When called with a mixinParent argument it sets the mixin's parent.

To access the mixin's component, it is better to use component instead, which traverses multiple levels of mixins automatically.

Setting the mixin's parent is done automatically by calling this method when creating component's mixins. Extend (or provide) this method if you want to do any action when parent is set, for example, add dependency mixins to the parent using requireMixin. Make sure you call super as well.

requireMixin(nameOrMixin)

Adds a mixin after already added mixins. nameOrMixin can be a registered component name, mixin class, or mixin instance.

If mixin is already added to the component the method does nothing.

Use requireMixin to manually add additional mixins after a component was created. For example, to add dependencies required by automatically added mixins as a result of mixins.

Debugging

To help with debugging, BlazeComponentDebug class is available. It contains class methods which can help you introspect the current state of rendered components.

static dumpComponentSubtree(componentOrElement)

For a provided component instance or DOM element rendered by a component instance this class method prints to the browser web console the tree structure of component instances for which the provided component instance is an ancestor.

static dumpComponentTree(componentOrElement)

For a provided component instance or DOM element rendered by a component instance this class method prints to the browser web console the whole tree structure of component instances in which the provided component instance exists, from the root component instance down.

The provided component instance's name is underlined.

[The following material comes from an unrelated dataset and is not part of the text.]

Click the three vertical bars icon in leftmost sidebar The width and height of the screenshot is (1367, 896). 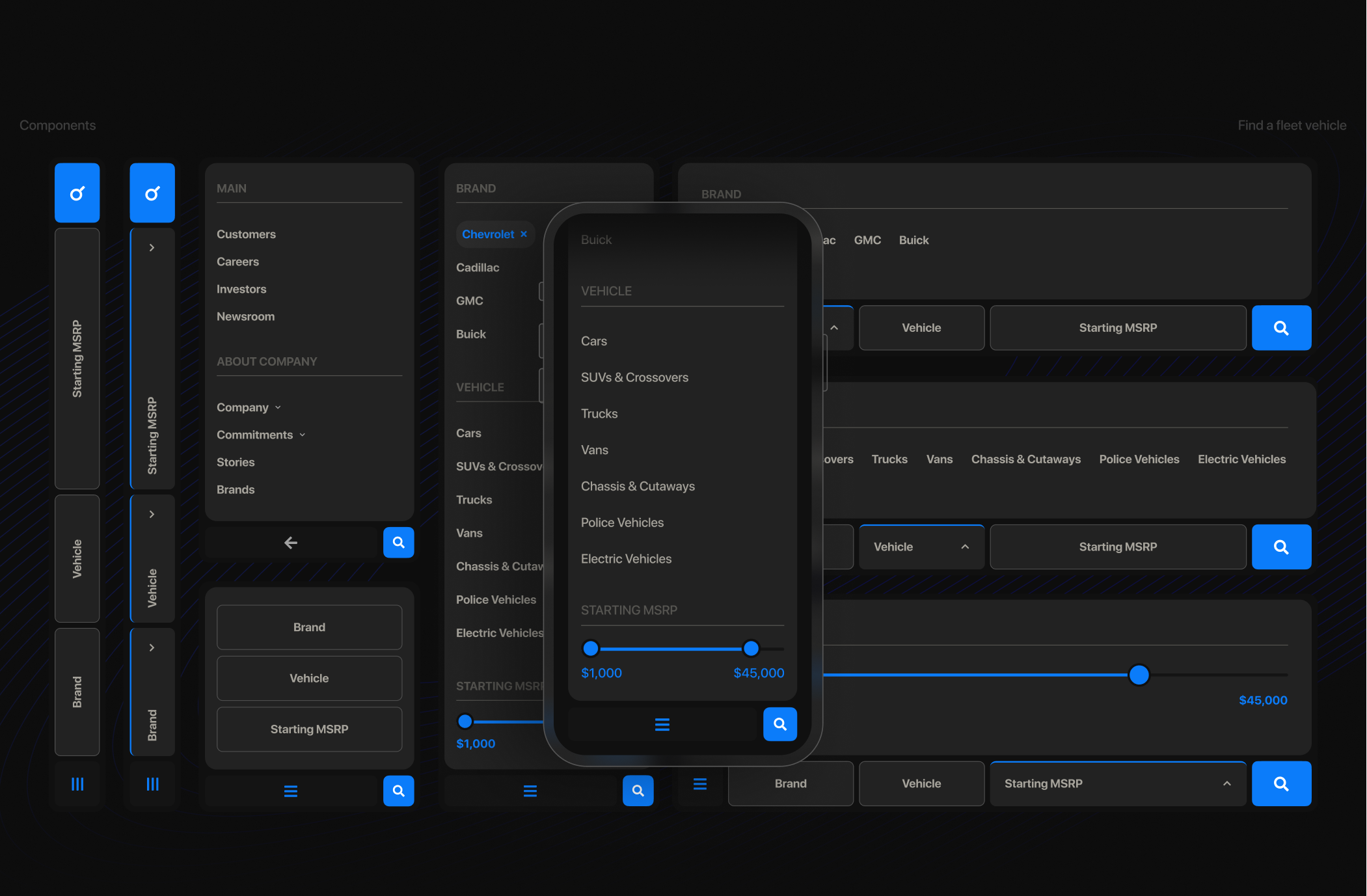(x=77, y=784)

static dumpAllComponents()

Prints to the browser web console tree structures of all component instances currently rendered.

Related projects

  • meteor-template-extension – provides various ways of copying template helpers, event handlers and hooks between templates, allowing code reuse; a downside is that all copying has to be taken care by a developer, often again and again, which becomes problematic as codebase grows; moreover, without a clearly defined API community cannot build and share components
  • meteor-autoform – offers forms components through a sophisticated use of templates and template helpers but it is still hard to compose behaviors you want beyond defining additional input fields
  • Flow Components – Flow Components are closer to React in the API design while Blaze Components are keeping familiar concepts like data contexts and template helpers; Flow Components on the other hand still use template-based event handlers while Blaze Components make them class methods so it easier to extend or override them through inheritance; in general Blaze Components seems to be more OOP oriented; Flow Components are not yet officially released
  • ViewModel – instead of using event handlers to imperatively respond to user interactions, ViewModel provides a two-way data binding between the model and DOM elements, like form input elements, if data changes, form input element updates, if user modifies form input element, data is updated; alongside, ViewModel can be used as components; Blaze Components are in this way lower level and they do not prescribe the way you should be using data binding or event handlers, Blaze Components provide traditional DOM event handlers but you can build on top of it data binding in the way you want, when you want/need it; you can even create a mixin for that and reuse it across components; moreover, Blaze Components' main focus is on providing a good and extensible components system and its power shows exactly because you can build such features through opt-in mixins
  • Blaze Plus – Blaze Plus adds props and state management functionality to Blaze, allowing one to pass data from the top to the bottom. These ideas are inspired by React. A proposed way to limit rerenders in Blaze Components if one wants to pass data from the top to the bottom is to use computed field package.
  • TemplateController – Wrapping some of the same best practices Blaze Components do, but into only a thin layer without much extra features one can find in Blaze Components and without support for code reusability and sharing.